(Pixel coordinate grounding data)
****************************************

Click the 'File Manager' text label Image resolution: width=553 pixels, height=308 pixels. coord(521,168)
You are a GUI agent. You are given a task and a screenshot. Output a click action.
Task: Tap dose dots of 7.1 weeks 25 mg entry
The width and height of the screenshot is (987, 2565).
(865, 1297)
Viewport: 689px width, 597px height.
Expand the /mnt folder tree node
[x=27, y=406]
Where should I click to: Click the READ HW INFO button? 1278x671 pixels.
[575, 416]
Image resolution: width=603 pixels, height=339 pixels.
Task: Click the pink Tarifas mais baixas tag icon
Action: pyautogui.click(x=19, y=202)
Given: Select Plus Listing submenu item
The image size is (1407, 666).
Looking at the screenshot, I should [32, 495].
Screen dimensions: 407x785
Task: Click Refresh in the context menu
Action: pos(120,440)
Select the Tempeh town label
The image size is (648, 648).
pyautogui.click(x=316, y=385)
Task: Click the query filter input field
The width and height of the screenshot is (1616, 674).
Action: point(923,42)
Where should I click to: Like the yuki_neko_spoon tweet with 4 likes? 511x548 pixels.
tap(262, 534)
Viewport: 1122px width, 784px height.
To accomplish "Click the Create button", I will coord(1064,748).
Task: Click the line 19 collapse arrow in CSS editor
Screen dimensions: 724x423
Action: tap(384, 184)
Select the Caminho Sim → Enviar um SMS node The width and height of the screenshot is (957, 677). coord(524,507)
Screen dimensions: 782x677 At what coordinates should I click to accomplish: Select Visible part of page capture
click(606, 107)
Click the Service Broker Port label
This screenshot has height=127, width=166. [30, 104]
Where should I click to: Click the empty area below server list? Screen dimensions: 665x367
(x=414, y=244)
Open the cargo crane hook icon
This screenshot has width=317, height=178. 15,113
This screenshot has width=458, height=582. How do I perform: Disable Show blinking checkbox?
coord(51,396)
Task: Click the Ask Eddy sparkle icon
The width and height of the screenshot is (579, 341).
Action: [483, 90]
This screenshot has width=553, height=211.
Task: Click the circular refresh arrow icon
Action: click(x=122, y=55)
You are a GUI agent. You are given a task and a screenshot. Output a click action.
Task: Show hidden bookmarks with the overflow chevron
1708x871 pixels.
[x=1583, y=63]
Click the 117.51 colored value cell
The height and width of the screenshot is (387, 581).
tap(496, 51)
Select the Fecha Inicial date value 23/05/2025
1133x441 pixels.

****************************************

Looking at the entries, state how many lines hold the string "Viewport", with the number as the sole reply.

Reply to the task: 2